(Collected data entries)
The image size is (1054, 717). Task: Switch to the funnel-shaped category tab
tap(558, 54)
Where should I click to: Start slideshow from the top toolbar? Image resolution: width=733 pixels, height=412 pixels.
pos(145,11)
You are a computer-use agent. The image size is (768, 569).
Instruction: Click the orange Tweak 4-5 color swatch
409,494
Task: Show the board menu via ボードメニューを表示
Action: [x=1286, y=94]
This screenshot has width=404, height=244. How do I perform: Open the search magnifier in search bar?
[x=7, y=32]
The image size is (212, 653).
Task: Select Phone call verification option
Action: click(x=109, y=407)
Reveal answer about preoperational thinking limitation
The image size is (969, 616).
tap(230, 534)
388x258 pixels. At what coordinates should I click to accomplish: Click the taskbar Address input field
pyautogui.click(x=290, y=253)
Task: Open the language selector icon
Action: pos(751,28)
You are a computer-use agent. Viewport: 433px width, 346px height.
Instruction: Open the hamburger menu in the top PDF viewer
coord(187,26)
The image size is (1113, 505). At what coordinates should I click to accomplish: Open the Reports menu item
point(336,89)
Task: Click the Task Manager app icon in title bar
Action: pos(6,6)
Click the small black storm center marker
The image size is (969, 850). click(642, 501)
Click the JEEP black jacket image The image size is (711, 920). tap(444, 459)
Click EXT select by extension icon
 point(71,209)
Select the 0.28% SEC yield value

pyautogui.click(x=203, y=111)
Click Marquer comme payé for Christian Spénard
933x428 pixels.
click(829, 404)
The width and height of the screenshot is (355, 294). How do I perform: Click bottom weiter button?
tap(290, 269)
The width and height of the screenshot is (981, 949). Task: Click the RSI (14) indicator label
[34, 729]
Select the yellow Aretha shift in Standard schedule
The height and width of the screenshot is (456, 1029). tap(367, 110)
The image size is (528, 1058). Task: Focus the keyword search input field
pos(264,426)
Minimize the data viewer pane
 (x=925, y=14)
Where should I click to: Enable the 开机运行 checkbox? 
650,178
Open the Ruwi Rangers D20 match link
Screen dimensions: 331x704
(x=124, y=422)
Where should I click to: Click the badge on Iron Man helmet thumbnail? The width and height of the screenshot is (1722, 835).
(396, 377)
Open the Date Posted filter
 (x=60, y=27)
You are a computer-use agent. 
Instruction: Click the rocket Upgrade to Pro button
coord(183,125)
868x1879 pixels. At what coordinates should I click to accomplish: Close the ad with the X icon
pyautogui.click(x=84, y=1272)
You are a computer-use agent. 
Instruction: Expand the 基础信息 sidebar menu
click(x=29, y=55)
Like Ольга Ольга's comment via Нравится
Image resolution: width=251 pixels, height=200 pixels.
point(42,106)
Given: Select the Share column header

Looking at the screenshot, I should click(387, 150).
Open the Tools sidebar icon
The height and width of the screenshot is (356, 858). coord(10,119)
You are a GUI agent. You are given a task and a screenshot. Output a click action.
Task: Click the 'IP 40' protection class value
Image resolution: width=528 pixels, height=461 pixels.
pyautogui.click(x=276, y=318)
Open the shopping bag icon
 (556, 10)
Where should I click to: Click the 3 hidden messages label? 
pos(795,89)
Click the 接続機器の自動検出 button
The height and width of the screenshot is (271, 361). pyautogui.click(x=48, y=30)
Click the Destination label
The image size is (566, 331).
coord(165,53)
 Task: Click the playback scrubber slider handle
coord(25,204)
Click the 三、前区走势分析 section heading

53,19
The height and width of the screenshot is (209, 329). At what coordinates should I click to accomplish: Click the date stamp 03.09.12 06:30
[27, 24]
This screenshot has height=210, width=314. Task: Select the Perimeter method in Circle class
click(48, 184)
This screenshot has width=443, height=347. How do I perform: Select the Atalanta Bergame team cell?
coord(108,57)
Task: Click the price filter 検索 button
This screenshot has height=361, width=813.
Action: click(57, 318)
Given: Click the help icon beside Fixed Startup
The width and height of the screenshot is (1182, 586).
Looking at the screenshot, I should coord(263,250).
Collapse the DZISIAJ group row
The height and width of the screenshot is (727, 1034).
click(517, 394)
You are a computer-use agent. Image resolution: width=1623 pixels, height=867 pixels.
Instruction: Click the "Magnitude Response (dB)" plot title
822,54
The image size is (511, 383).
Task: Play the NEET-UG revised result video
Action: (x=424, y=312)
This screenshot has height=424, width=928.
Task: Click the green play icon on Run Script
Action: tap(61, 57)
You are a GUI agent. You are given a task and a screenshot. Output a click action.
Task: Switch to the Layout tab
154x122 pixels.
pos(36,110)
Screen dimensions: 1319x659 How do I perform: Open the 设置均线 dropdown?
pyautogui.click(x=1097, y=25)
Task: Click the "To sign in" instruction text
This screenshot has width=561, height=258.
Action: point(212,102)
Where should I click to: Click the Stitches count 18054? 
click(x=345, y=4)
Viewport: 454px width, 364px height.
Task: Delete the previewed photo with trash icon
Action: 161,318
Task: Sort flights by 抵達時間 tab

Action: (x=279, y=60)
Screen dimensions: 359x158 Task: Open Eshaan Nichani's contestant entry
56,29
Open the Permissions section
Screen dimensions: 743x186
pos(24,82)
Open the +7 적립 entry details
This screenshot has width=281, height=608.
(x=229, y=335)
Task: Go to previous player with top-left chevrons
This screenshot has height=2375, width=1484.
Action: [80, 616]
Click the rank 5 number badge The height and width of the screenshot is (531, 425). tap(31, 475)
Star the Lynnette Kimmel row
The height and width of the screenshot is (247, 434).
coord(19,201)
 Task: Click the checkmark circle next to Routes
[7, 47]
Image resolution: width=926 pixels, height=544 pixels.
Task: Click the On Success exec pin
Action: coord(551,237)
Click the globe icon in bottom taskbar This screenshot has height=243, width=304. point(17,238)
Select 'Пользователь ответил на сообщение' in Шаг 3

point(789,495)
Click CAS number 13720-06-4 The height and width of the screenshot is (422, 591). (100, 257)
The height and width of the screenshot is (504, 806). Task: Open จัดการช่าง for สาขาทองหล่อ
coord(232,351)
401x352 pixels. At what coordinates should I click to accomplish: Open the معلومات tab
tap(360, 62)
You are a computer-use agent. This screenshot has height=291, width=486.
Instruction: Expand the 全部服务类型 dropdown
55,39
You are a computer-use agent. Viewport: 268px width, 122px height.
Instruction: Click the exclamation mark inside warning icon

> EXERCISE PROMPT
There is a run of lines above from the one with "Task: Click the checkmark" to the one with "Click CAS number"; print exactly that run, both ends included, and nothing else.

> YOUR RESPONSE
 Task: Click the checkmark circle next to Routes
[7, 47]
Image resolution: width=926 pixels, height=544 pixels.
Task: Click the On Success exec pin
Action: coord(551,237)
Click the globe icon in bottom taskbar This screenshot has height=243, width=304. point(17,238)
Select 'Пользователь ответил на сообщение' in Шаг 3

point(789,495)
Click CAS number 13720-06-4 The height and width of the screenshot is (422, 591). (100, 257)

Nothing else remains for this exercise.